Kelly’s loved ones include: his two daughters, ages 20 and 11; his NASA-employed girlfriend; his widowed father; his brother Mark; and his sister-in-law, Gabrielle Giffords, a former congresswoman who barely survived an assassination attempt while he was at the space station in 2011.

Kornienko, 54, a former paratrooper, worries how his wife will cope alone at their country house outside Moscow. His 32-year-old daughter is a new mother; the baby is not quite a year old.

Wife Irina cried when she learned in 2012 that he’d be leaving Earth for a whole year. And she’s still not happy about it, Kornienko told the AP.

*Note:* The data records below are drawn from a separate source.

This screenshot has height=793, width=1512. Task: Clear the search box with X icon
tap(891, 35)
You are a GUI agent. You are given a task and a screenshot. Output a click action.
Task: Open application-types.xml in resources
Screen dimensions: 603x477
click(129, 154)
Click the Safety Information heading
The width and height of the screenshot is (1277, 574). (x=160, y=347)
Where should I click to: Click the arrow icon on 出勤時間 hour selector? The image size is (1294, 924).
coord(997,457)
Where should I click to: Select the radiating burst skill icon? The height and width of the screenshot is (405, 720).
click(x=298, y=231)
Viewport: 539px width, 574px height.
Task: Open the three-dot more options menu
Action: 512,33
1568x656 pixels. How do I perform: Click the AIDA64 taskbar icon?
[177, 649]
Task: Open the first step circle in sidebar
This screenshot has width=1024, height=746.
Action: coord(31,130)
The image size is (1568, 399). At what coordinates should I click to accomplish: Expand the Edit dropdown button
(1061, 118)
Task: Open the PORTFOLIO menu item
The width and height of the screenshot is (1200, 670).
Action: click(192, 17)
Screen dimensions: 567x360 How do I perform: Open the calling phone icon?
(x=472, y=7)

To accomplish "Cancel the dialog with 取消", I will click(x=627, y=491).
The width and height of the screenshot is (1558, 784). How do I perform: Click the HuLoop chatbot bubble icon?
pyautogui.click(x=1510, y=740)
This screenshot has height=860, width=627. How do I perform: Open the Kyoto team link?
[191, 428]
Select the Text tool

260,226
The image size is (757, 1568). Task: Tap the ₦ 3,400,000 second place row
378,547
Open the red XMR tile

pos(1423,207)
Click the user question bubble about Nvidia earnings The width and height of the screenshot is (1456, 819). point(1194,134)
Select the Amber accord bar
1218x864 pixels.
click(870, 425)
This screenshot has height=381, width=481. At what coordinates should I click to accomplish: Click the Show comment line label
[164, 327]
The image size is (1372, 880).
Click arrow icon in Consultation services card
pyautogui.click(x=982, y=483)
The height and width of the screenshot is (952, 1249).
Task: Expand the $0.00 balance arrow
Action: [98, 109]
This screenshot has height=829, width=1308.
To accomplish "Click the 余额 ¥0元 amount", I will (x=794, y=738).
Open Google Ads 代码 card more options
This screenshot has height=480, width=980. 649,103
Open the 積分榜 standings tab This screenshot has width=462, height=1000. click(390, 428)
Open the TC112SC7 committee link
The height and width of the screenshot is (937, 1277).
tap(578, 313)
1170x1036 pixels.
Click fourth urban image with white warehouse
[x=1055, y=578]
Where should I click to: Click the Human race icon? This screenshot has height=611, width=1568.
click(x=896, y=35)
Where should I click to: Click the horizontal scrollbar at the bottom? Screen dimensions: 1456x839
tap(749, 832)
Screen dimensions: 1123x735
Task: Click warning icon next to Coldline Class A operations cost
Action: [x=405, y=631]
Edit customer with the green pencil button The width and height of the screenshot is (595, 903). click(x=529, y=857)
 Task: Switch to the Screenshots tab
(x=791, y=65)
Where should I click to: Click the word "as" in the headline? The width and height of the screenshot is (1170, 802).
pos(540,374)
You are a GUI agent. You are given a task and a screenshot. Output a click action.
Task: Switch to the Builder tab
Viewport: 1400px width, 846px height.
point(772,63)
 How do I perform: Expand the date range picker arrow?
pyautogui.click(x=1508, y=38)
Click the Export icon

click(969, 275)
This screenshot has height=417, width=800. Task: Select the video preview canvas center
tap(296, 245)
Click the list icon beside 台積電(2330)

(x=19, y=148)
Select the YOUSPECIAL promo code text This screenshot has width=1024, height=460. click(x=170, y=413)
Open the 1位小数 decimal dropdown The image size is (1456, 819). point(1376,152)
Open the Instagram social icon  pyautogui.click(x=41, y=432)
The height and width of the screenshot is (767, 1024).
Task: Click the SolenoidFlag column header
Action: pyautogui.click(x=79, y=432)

“She understands that it’s a dangerous mission. But she’s getting used to the idea,” he said.

Expedition 43 NASA Astronaut Scott Kelly, left, Russian Cosmonauts Gennady Padalka, center, and Mikhail Kornienko of the Russian Federal Space Agency (Roscosmos) pose for a group photo near a model of the Soyuz rocket during media day, Saturday, March 21, 2015 at the Cosmonaut Hotel in Baikonur, Kazakhstan. NASA/Bill Ingalls

A vivid reminder of the dangers of spaceflight hit home last fall when an unmanned supply ship blew up shortly after liftoff from Virginia. Kelly’s original belt was destroyed, along with the rest of the station cargo. Replacements went up on the next commercial shipment.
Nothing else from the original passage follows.